[![CI](https://github.com/djanloo/quilt/actions/workflows/ci.yml/badge.svg)](https://github.com/djanloo/quilt/actions/workflows/ci.yml)
[![GitHub Actions Workflow Status](https://img.shields.io/github/actions/workflow/status/djanloo/quilt/deploy_docs.yml?label=docs)](https://djanloo.github.io/quilt/)
Quick Unified Integration of muLTiscale neural networks
https://github.com/user-attachments/assets/bc45ee0b-0610-40a4-8ea2-2879ace5e6c7
## Installation
A virtual environment is highly recommended.
- on `Linux`:
- install boost: ```sudo apt-get install libboost-all-dev```
- update submodules: ```git submodule init && git submodule update```
- install using pip ```pip install .```
- on `Windows`: for now only WSL was tested. [Install it](https://learn.microsoft.com/en-us/windows/wsl/install) and follow the instructions for Linux.
- on `MacOs`: TODO
### dev installation
Be sure to have your virtual environment set.

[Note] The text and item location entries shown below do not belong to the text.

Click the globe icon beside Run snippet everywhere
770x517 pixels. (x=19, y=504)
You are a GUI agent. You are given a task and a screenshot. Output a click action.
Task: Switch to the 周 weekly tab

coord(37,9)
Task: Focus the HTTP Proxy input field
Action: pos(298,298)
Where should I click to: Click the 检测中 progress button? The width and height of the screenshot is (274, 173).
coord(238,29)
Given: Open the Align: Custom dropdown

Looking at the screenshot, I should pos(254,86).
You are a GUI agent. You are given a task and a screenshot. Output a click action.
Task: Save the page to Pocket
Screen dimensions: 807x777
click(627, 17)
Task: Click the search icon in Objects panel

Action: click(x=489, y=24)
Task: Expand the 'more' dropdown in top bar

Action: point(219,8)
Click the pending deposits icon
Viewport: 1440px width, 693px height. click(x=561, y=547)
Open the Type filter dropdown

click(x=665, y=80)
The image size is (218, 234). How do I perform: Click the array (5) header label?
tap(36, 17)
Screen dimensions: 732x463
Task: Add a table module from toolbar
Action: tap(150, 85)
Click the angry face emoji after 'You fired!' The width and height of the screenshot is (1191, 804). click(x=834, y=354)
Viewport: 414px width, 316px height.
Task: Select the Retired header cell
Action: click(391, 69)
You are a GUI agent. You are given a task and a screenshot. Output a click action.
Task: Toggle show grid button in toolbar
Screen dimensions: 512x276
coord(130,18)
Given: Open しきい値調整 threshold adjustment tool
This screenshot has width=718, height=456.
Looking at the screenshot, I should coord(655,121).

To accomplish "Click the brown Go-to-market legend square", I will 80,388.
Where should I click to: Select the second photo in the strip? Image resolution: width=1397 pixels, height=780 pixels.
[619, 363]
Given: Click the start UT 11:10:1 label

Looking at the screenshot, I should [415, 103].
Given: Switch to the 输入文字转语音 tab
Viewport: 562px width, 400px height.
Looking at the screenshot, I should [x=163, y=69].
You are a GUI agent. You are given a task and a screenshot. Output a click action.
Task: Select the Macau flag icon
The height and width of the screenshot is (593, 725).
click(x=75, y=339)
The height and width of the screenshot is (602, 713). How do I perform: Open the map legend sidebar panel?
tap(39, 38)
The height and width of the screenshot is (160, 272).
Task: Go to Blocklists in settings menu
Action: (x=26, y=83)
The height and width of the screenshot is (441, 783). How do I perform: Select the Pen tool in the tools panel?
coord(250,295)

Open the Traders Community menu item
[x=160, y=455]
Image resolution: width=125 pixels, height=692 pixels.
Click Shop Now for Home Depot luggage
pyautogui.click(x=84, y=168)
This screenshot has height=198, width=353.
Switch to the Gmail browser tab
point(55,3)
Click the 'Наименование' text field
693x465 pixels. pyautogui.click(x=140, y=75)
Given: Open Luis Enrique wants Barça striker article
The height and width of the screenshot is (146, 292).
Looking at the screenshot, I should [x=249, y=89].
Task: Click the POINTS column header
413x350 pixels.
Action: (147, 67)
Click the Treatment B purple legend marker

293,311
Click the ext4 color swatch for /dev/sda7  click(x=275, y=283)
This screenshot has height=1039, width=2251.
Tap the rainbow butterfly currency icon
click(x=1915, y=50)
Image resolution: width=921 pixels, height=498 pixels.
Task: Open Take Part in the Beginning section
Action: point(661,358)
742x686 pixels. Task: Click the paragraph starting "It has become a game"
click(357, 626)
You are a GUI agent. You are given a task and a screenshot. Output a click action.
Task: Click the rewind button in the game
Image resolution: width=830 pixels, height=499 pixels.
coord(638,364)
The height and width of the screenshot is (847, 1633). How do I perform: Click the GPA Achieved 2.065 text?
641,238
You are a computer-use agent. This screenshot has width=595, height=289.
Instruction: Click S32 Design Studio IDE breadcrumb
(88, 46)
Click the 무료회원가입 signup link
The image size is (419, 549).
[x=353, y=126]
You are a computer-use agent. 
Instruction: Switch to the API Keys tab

For a faster build&install pipeline use the makefile:
- `pip install .[dev]`
- `make`
This builds the code and installs it in the virtual environment.
## Tests and optimization
The `tests` folder contains mainly tests for the Cython/Python interface.
Memory and performance profiling were carried out using respectivley `massif` and `callgrind` from the `valgrind` suite, analysed with the linux `kcachegrind` and `massif-visualizer` tools.